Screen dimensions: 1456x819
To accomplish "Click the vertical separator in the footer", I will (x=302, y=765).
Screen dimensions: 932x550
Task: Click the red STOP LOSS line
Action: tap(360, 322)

+++

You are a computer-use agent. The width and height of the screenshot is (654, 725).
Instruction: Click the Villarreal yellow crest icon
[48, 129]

+++

§ Written problem
Reproduce the records verbatim, beginning at the line that contains "Screen dimensions: 1456x819" and stopping after the line that contains "Action: tap(360, 322)".

§ Result of this task
Screen dimensions: 1456x819
To accomplish "Click the vertical separator in the footer", I will (x=302, y=765).
Screen dimensions: 932x550
Task: Click the red STOP LOSS line
Action: tap(360, 322)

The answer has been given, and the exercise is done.